However, in the low pressure process, the vacuum chuck using the pressure difference cannot be used. Recently, an electrostatic chuck is used to fix the substrate using electrostatic force. Such an electrostatic chuck is also advantageous in high temperature processes such as plasma deposition and etching.
Many techniques related to such electrostatic chucks have been disclosed.
Patent registration No. 10-1115527 is a structure and material related technology of the electrostatic chuck, an aluminum body layer having an oxide film layer formed on the surface; An electrode layer made of aluminum coupled on the body layer and having an oxide film layer formed on a surface thereof; And a dielectric layer formed by thermally spraying aluminum oxide on the electrode layer.
In addition, Patent Registration No. 10-1071248 relates to a method for manufacturing an electrostatic chuck, the step of forming a nickel-aluminum layer on one surface of the base; Forming a first ceramic layer by aerosol deposition on the nickel-aluminum layer; Forming a second ceramic layer on the first ceramic layer by an air spray method; Forming a tungsten layer over the second ceramic layer; And forming a third ceramic layer on the tungsten layer by the thermal spraying method in the air.
In electrostatic chucks used in semiconductor manufacturing processes, in particular substrate support electrostatic chucks used in low temperature processes generate contaminating particles that interfere with wafer processing. These low temperature chucks are made of non-electrical materials such as alumina to form electrostatic chucks and mechanical clamping chucks with wafer support surfaces. It can be seen that chucks of this type also generate contaminating particles that can adhere to the bottom of the wafer during the process.
Therefore, the electrostatic chuck of the semiconductor manufacturing apparatus is required in terms of improving the semiconductor manufacturing efficiency to reduce the amount of contaminant particles that adhere to the bottom of the wafer while being supported by the chuck.
SUMMARY OF THE INVENTION The present invention has been made in view of the above, and an object of the present invention is to provide an electrostatic chuck having a wafer minimum contact area mask for supporting a wafer in a spaced space relative to the support chuck.
Another object of the present invention is to provide a wafer minimum contact area mask formed in the form of a plurality of support members on the support surface of the chuck is made of a material different from the material of the chuck, so that the mask material is less worn, but excellent contact characteristics with respect to the wafer compared to the chuck surface material. It is to provide an electrostatic chuck to have.
Mask manufacturing method that reduces the wafer contact area for the support chuck of the present invention for achieving the above object. A spacing mask deposited on the support surface is formed to support the wafer in the spaced apart state from the support surface, and the spacing mask is made of a metallic material.
The metallic material of the wafer spacing mask of the present invention is characterized by being TiC or ZrN.
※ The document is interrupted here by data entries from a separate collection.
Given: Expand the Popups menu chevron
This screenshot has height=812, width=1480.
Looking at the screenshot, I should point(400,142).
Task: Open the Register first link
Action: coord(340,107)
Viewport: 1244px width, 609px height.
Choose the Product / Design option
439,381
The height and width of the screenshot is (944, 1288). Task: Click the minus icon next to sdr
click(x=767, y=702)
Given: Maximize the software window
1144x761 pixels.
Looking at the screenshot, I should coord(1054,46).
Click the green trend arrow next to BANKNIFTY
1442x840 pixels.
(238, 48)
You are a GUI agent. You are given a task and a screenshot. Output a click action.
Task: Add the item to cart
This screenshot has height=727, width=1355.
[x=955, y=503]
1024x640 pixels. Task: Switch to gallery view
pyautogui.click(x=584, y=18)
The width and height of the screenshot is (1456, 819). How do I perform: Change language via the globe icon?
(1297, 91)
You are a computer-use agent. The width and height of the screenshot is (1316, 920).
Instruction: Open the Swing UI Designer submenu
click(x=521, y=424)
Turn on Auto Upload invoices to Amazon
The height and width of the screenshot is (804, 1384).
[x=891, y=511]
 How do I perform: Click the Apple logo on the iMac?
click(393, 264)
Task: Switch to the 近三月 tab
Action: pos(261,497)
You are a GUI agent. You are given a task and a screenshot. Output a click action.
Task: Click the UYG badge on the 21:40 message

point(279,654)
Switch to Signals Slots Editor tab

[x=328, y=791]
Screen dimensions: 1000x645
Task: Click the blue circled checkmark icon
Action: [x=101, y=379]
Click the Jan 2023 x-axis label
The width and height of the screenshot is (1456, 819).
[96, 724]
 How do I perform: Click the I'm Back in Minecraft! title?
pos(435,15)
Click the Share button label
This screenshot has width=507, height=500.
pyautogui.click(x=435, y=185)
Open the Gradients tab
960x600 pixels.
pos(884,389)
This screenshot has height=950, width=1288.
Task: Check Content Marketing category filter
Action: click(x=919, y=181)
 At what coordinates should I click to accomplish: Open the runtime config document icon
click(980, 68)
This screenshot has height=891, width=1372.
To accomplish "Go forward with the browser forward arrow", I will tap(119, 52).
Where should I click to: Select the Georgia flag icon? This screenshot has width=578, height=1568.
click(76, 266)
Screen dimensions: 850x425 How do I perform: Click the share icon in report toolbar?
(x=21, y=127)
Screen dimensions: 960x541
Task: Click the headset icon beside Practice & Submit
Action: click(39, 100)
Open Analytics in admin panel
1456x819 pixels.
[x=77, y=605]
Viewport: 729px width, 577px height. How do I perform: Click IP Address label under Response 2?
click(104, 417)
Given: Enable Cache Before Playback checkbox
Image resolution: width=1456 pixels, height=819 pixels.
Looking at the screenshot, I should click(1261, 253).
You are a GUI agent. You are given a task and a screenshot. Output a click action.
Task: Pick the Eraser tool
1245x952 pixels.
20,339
The support surface of the electrostatic chuck on which the wafer spacing mask of the present invention is formed is made of a ceramic material.
The spacing mask of the present invention is characterized in that a supporting member for forming a pattern is formed.
The support chuck on which the wafer spacing mask of the present invention is formed includes a plurality of electrodes formed under the support surface, and the support member is formed between the support surface and the plurality of electrodes, and the plurality of electrodes do not overlap. .
The pattern formed on the wafer spacing mask of the present invention is characterized by being formed in a plurality of pads.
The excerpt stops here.